> WHAT YOU ARE ASKED TO DO
Among the records that follow, set down only the lines from the one containing "Task: Select the" to the one containing "You are a computer-use agent. This", both included, exactly.

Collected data
╔══

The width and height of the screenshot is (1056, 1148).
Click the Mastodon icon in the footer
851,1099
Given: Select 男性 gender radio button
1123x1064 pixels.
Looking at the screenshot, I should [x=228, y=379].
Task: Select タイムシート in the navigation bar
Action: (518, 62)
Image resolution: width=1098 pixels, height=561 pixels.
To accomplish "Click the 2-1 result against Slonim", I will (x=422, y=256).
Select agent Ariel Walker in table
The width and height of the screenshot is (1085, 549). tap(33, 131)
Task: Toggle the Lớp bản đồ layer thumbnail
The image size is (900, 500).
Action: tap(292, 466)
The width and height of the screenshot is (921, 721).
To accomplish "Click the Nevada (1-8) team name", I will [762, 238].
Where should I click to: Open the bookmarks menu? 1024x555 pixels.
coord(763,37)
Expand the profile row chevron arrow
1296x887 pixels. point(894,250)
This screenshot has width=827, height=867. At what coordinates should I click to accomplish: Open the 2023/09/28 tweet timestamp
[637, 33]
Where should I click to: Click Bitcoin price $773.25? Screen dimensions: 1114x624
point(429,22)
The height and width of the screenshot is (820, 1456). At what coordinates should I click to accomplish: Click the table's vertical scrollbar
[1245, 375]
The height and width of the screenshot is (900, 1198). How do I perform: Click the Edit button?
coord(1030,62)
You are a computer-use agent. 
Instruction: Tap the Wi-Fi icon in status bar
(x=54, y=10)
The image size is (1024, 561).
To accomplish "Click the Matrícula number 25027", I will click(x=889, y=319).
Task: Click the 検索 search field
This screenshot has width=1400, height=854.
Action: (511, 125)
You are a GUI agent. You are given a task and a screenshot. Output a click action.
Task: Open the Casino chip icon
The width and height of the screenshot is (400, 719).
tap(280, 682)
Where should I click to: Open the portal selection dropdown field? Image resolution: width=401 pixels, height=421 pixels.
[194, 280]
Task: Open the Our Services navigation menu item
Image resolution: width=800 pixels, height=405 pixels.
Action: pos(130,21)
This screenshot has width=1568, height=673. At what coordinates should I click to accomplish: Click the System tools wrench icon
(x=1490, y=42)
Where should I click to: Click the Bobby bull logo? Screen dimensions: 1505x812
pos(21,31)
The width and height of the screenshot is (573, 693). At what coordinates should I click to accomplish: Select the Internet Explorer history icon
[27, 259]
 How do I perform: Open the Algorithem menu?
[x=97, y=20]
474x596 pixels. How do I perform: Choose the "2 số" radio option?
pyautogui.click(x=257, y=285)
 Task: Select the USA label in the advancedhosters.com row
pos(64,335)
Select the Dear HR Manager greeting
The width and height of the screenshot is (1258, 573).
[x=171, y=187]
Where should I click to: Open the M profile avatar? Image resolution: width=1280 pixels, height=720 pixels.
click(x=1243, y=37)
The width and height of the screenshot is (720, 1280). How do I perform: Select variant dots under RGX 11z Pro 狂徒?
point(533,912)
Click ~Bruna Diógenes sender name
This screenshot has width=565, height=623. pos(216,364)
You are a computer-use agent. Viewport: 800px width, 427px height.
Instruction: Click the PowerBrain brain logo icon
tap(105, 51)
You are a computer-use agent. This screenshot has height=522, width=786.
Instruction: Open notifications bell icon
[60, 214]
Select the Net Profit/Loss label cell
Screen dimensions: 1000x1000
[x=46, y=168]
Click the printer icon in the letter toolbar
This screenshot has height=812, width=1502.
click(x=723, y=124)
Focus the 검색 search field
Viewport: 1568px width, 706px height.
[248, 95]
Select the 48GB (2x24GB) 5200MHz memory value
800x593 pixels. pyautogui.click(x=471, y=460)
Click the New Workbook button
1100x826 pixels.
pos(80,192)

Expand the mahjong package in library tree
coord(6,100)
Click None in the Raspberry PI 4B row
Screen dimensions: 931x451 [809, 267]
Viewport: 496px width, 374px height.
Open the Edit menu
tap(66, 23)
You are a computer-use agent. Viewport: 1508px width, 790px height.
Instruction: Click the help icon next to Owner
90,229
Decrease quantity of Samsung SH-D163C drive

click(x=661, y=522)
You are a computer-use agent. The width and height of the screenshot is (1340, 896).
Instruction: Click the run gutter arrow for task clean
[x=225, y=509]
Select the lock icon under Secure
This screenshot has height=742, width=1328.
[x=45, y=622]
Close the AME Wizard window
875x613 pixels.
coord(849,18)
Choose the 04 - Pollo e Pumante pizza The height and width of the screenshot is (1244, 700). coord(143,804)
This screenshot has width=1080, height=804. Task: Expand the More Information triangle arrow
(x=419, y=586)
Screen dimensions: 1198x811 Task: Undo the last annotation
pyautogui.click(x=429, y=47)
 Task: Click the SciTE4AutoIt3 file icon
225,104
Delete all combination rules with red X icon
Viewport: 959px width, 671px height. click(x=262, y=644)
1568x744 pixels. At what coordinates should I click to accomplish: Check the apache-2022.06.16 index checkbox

╚══

> RESPONSE BELOW
 Task: Select the USA label in the advancedhosters.com row
pos(64,335)
Select the Dear HR Manager greeting
The width and height of the screenshot is (1258, 573).
[x=171, y=187]
Where should I click to: Open the M profile avatar? Image resolution: width=1280 pixels, height=720 pixels.
click(x=1243, y=37)
The width and height of the screenshot is (720, 1280). How do I perform: Select variant dots under RGX 11z Pro 狂徒?
point(533,912)
Click ~Bruna Diógenes sender name
This screenshot has width=565, height=623. pos(216,364)
You are a computer-use agent. Viewport: 800px width, 427px height.
Instruction: Click the PowerBrain brain logo icon
tap(105, 51)
You are a computer-use agent. This screenshot has height=522, width=786.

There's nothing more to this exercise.